← Back to context

Comment by jodrellblank

2 days ago

> LMs don't do this. Instead, every question is immediately responded with extreme confidence with a paragraph or more of text.

Having just read a load of Quora answers like this, which did not cover the thing I was looking for, that is how humans on the internet behave and how people have to write books, blog posts, articles, documentation. Without the "dance" to choose a path through a topic on the fly, the author has to take the burden of providing all relevant context, choosing a path, explaining why, and guessing at any objections and questions and including those as well.

It's why "this could have been an email" is a bad shout. The summary could have been an email, but the bit which decided on that being the summary would be pages of guessing all the things which what might have been in the call and which ones to include or exclude.

This is a recent phenomenon. It seems most of the pages today are SEO optimized LLM garbage with the aim of having you scroll past three pages of ads.

THe internet really used to be efficient and i could always find exactly what i wanted with an imprecise google search ~ 15 years ago.

  • Don’t you get this today with AI Overviews summarizing everything on top of most Google results?

    • The AI Overviews are... extremely bad. For most of my queries, Google's AI Overview misrepresents its own citations, or almost as bad, confidently asserts a falsehood or half-truth based on results that don't actually contain an answer to my search query.

      I had the same issue with Kagi, where I'd follow the citation and it would say the opposite of the summary.

      A human can make sense of search results with a little time and effort, but current AI models don't seem to be able to.

      1 reply →

    • I find myself skipping the AI overview like I used to skip over "Sponsored" results back in the day, looking for a trustworthy domain name.

    • Those AI overviews are dumb and wrong so often I have cut them out of the results entirely. They're embarrassing, really.

    • It’s fine about 80% of the time, but the other 20% is a lot harder to answer because of lower quality results.

    • From a UX perspective, the AI overview summary being a multi-paragraph summary makes sense since that was a single query that isn't expected to have conversational context. Where it does not make sense is in conversation-based interfaces. Like, the most popular product is literally called "chat".

      "I ask a short and vague question and you response with a scrollbar-full of information based on some invalid assumptions" is not, by any reasonable definition, a "chat".

  • You'd think with the reputation of LLMs being trained on Twitter (pre-Musk radicalization) and Reddit, they'd be better at understanding normal conversation flow since twitter requires short responses and Reddit... while Wall of Text happens occasionally, it's not the typical cadence of the discussion.

    • Reddit and Twitter don't have human conversations. They have exchanges of confident assertions followed with rebuttals. In fact, both of our comments are perfect demonstrations of exactly that too. Fairly reflective of how LLMs behave — except nobody wants to "argue" with an LLM like Twitter and Reddit users want to.

      This is not how humans converse in human social settings. The medium is the message, as they say.

    • Twitter, Reddit, HN don't always have the consistency of conversation that two people talking do.

      Even here, I'm responding to you on a thread that I haven't been in on previously.
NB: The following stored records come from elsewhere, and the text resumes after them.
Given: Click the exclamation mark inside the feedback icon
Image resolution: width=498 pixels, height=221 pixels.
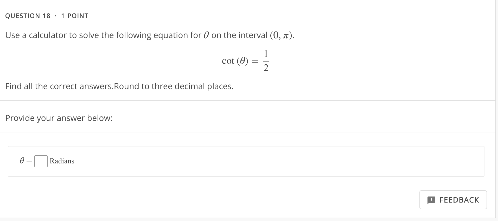Looking at the screenshot, I should (x=432, y=200).
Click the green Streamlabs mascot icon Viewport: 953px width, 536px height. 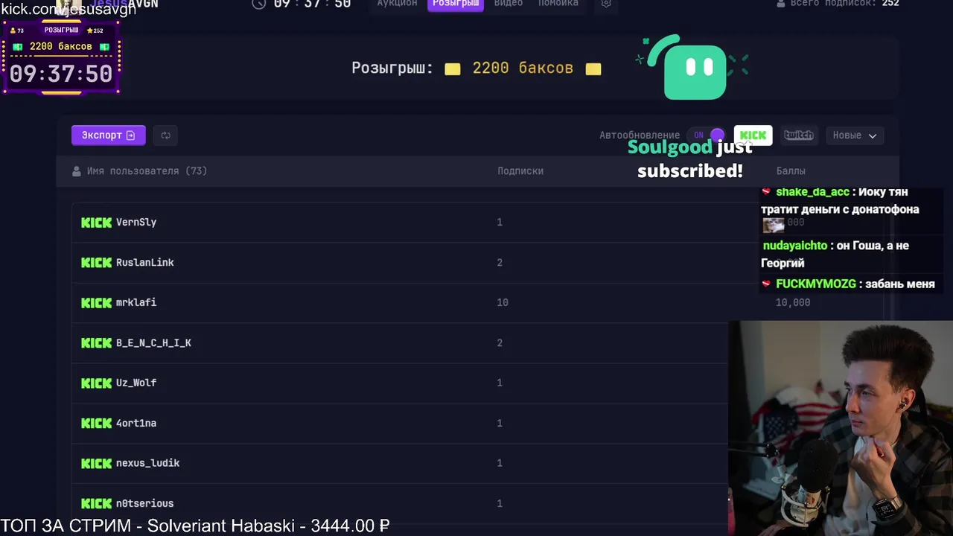693,68
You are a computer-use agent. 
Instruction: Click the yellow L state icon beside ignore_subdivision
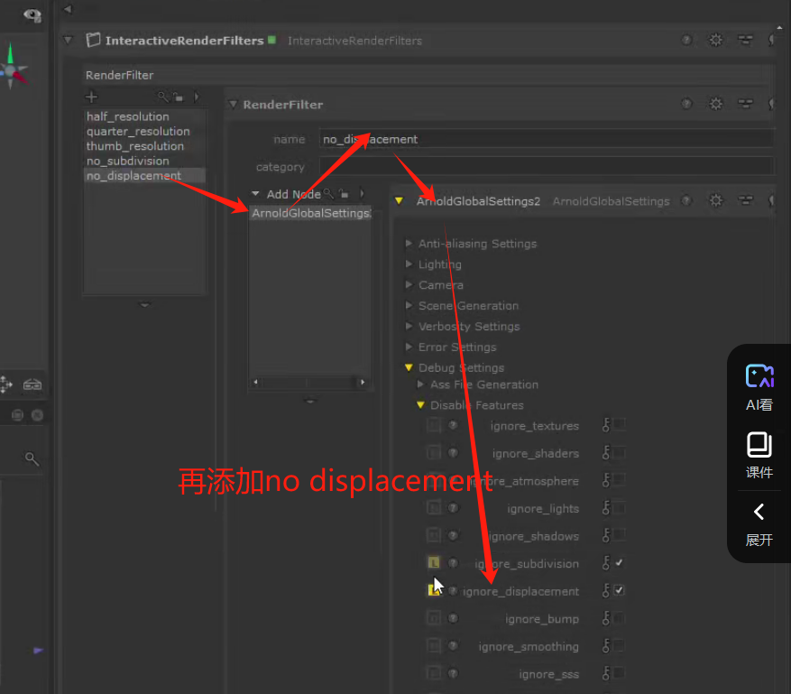tap(434, 563)
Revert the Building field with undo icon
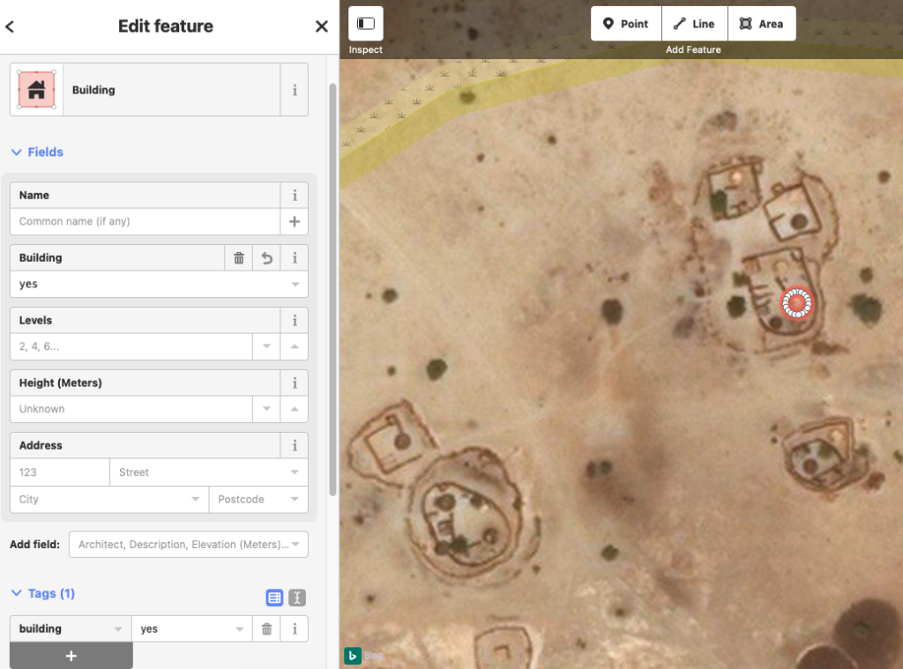The height and width of the screenshot is (669, 903). 265,257
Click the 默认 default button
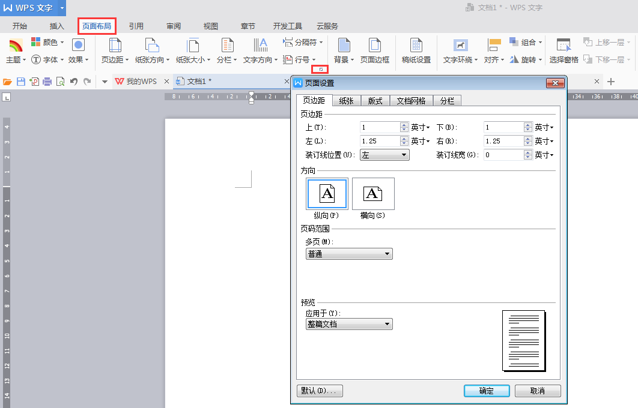Viewport: 638px width, 408px height. (x=320, y=391)
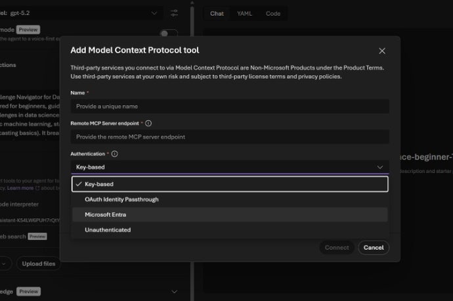Viewport: 453px width, 301px height.
Task: Switch to the Code tab
Action: tap(273, 13)
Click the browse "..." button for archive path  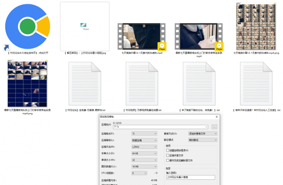tap(214, 126)
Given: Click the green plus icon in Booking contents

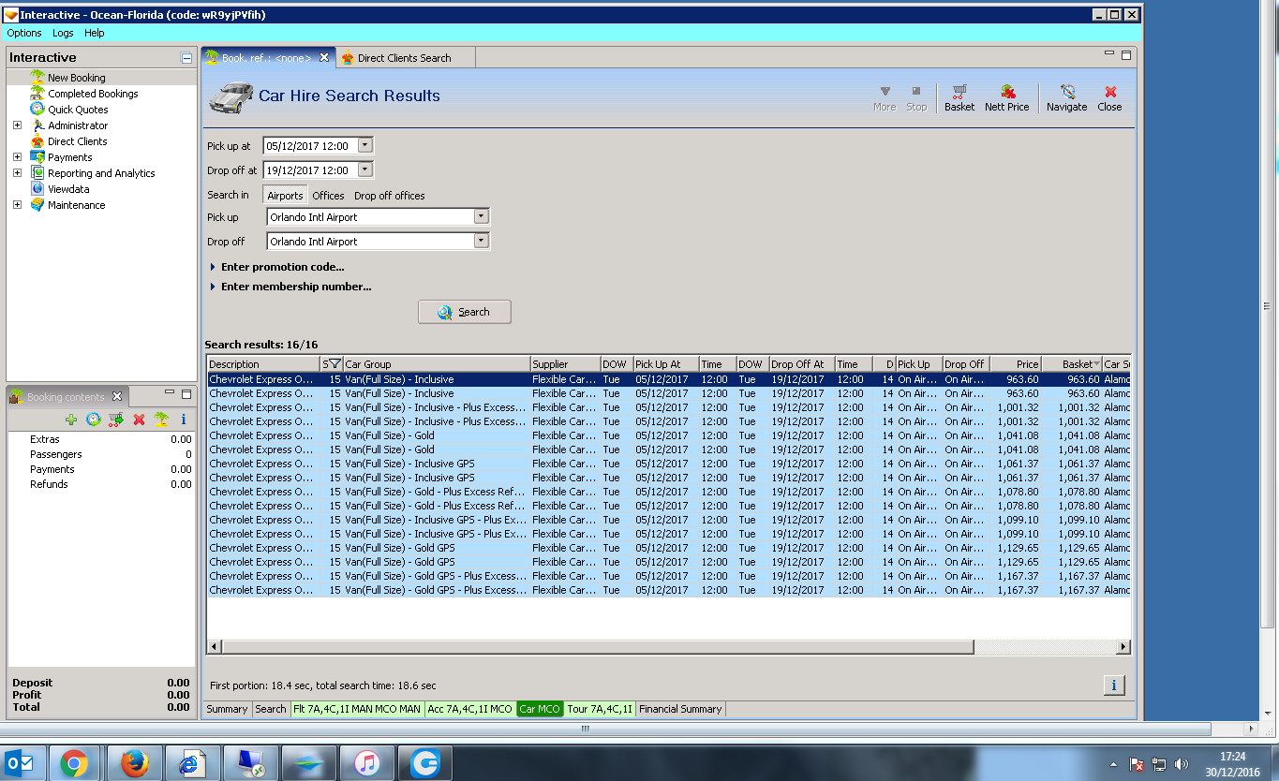Looking at the screenshot, I should point(71,420).
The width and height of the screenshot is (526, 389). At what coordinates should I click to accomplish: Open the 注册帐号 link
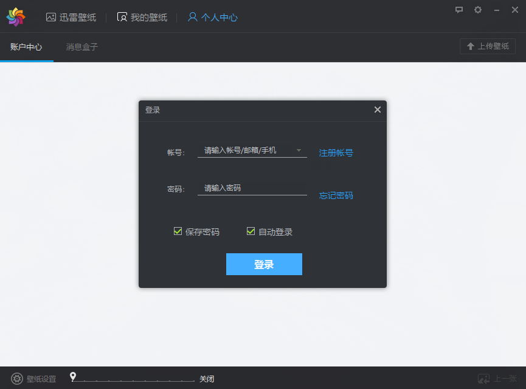tap(335, 153)
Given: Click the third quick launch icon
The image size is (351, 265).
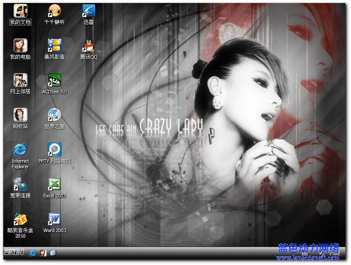Looking at the screenshot, I should point(53,253).
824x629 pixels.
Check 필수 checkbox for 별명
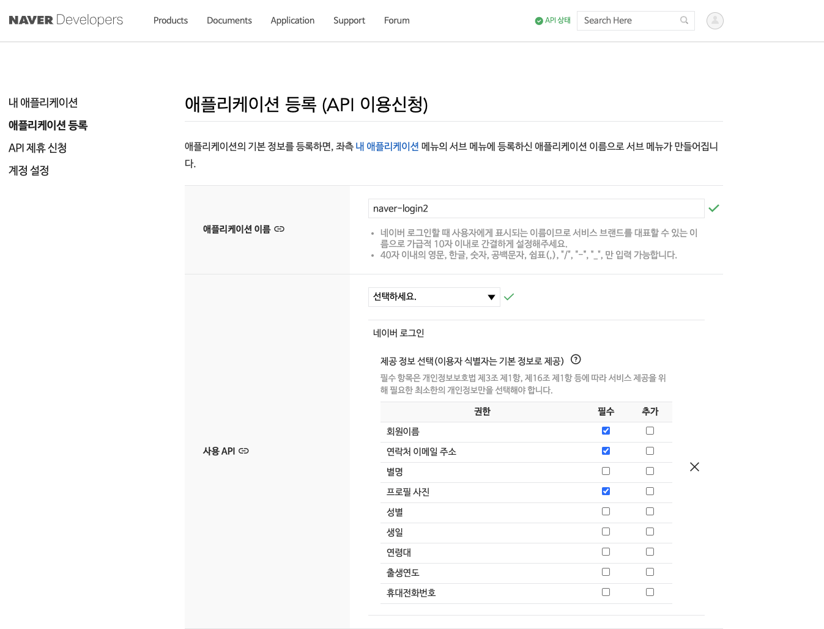[606, 471]
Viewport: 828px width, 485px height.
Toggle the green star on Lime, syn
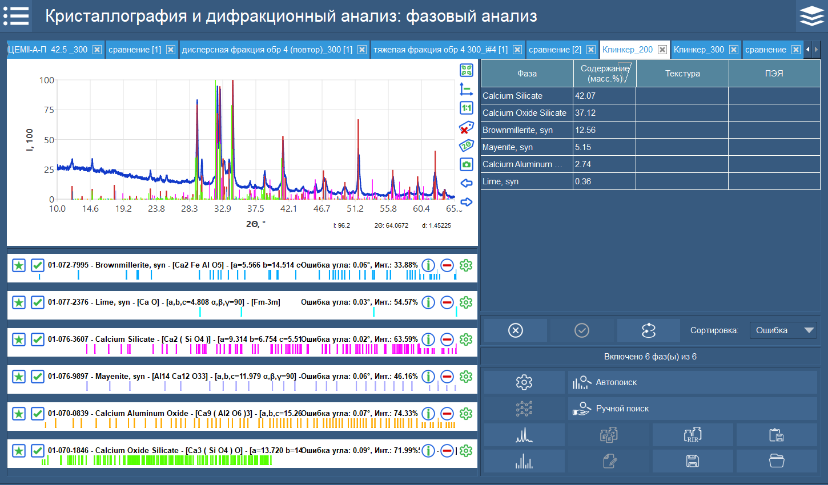[x=18, y=302]
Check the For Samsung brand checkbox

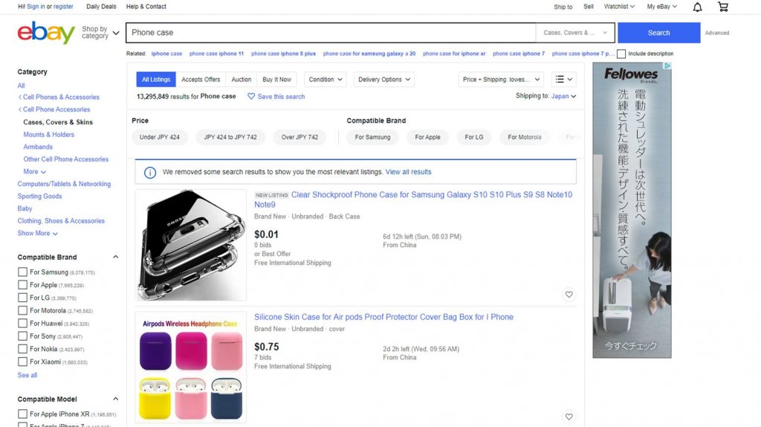[x=22, y=272]

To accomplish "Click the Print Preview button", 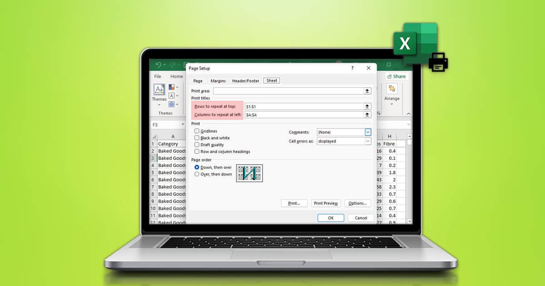I will click(326, 203).
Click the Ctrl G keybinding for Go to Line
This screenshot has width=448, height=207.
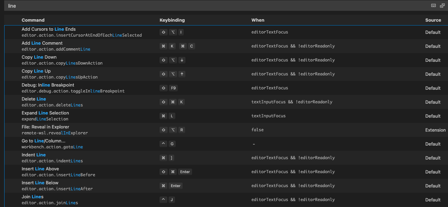(167, 144)
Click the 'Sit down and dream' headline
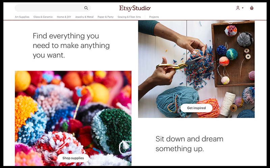Image resolution: width=270 pixels, height=168 pixels. click(189, 144)
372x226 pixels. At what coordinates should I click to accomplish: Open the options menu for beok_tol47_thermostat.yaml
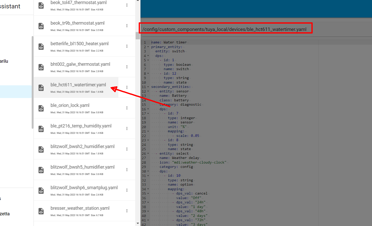[127, 5]
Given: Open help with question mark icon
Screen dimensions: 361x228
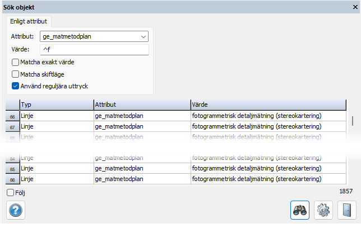Looking at the screenshot, I should (x=15, y=211).
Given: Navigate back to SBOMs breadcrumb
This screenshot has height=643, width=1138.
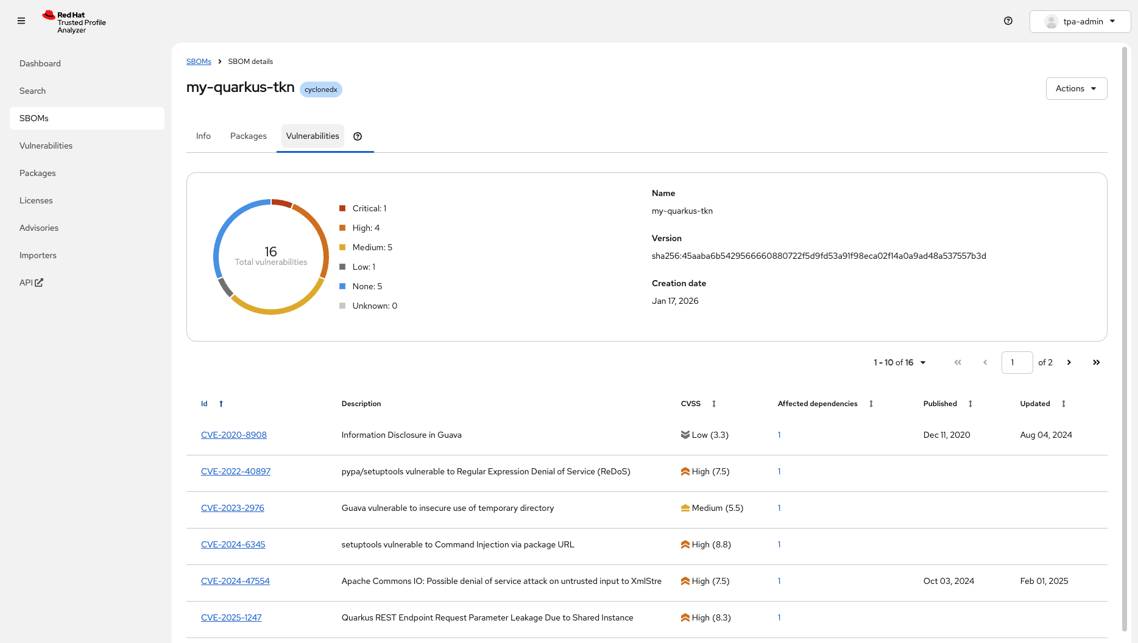Looking at the screenshot, I should [x=199, y=61].
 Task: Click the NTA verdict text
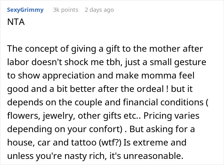click(x=14, y=23)
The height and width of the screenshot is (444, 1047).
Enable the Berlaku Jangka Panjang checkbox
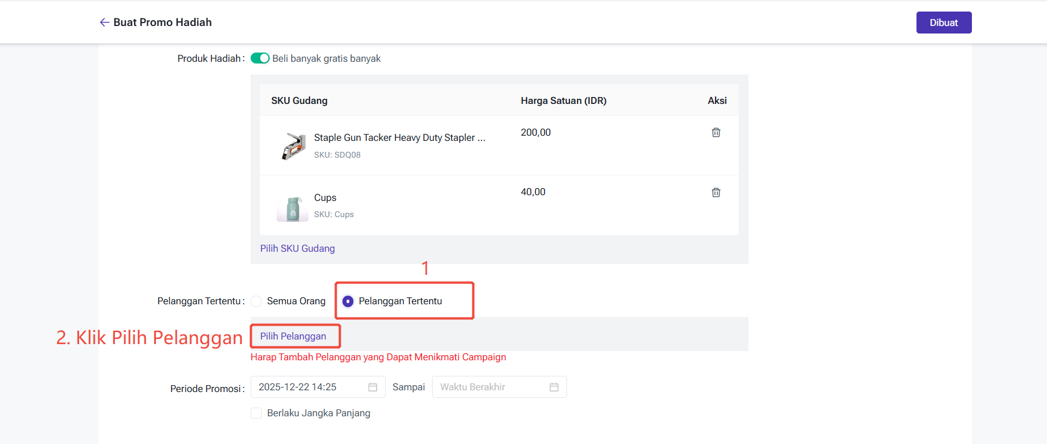click(x=256, y=413)
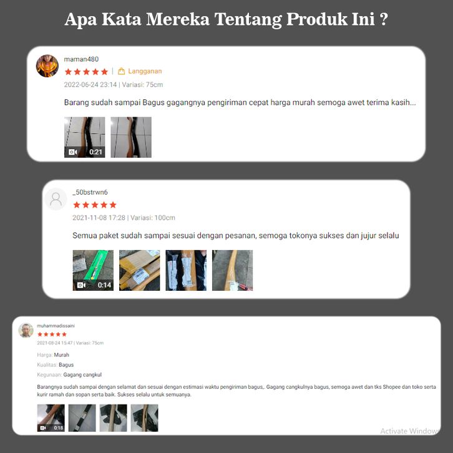This screenshot has width=453, height=453.
Task: Open muhammadissaini's third review photo
Action: click(114, 418)

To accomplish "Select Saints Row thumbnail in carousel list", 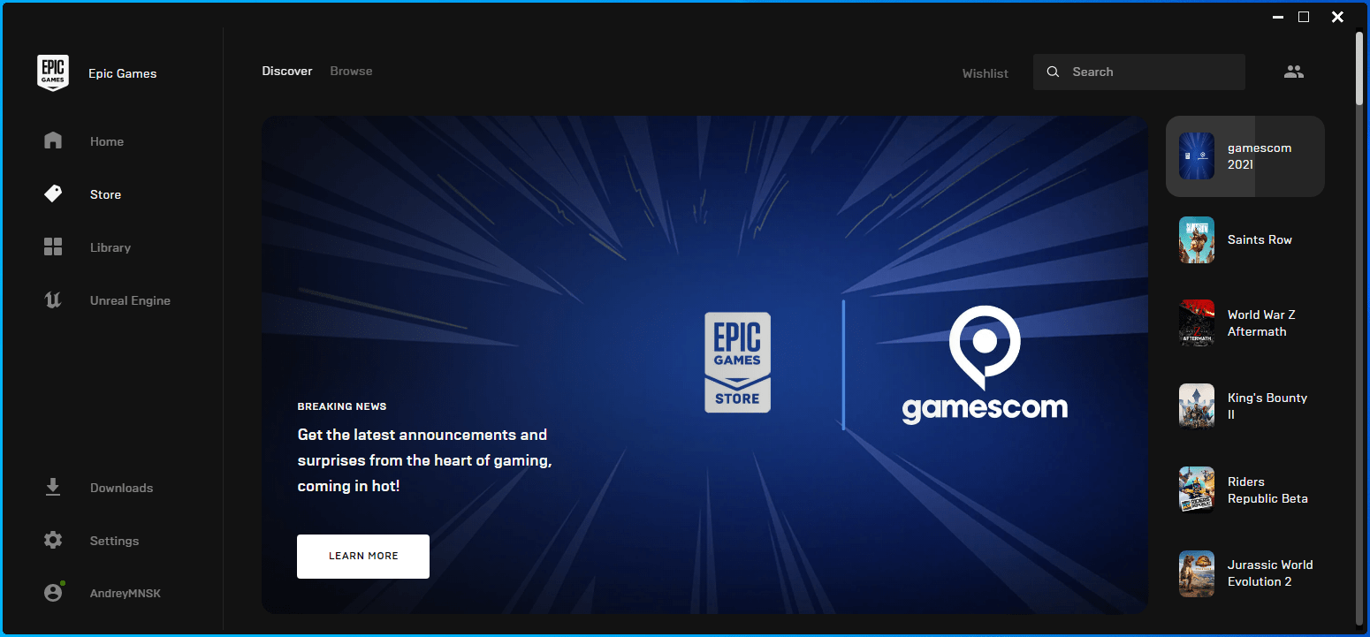I will coord(1197,239).

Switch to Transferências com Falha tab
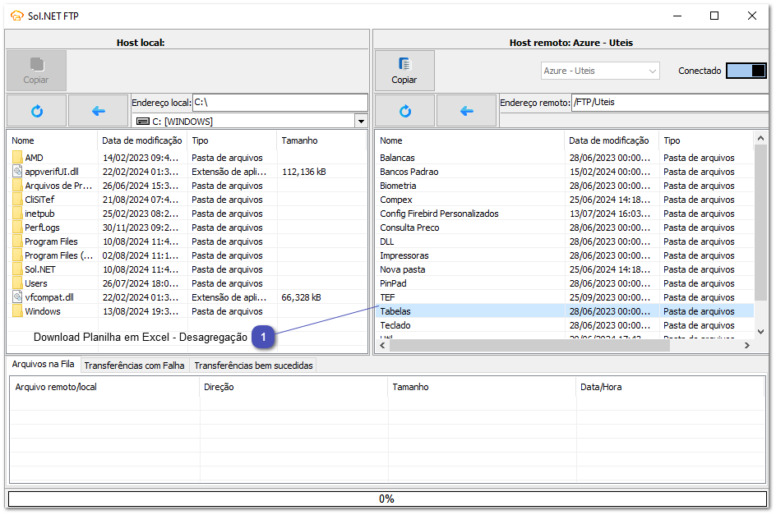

      There's also a lot more material out there in the format of Stack Exchange questions and answers, Quora posts, blog posts and such than there is for consistent back and forth interplay between two people.

      IRC chat logs might have been better...ish.

      The cadence for discussion is unique to the medium in which the discussion happens. What's more, the prompt may require further investigation and elaboration prior to a more complete response, while other times it may be something that requires story telling and making it up as it goes.

Interesting. Like many people here, I've thought a great deal about what it means for LLMs to be trained on the whole available corpus of written text, but real world conversation is a kind of dark matter of language as far as LLMs are concerned, isn't it? I imagine there is plenty of transcription in training data, but the total amount of language use in real conversational surely far exceeds any available written output and is qualitatively different in character.

This also makes me curious to what degree this phenomenon manifests when interacting with LLMs in languages other than English? Which languages have less tendency toward sycophantic confidence? More? Or does it exist at a layer abstracted from the particular language?

That's part of it, but I think another part is just the way the LLMs are tuned. They're capable of more conversational tones, but human feedback in post-training biases them toward a writing style that's more of a Quora / StackOverflow / Reddit Q&A style because that's what gets the best ratings during the RLHF process.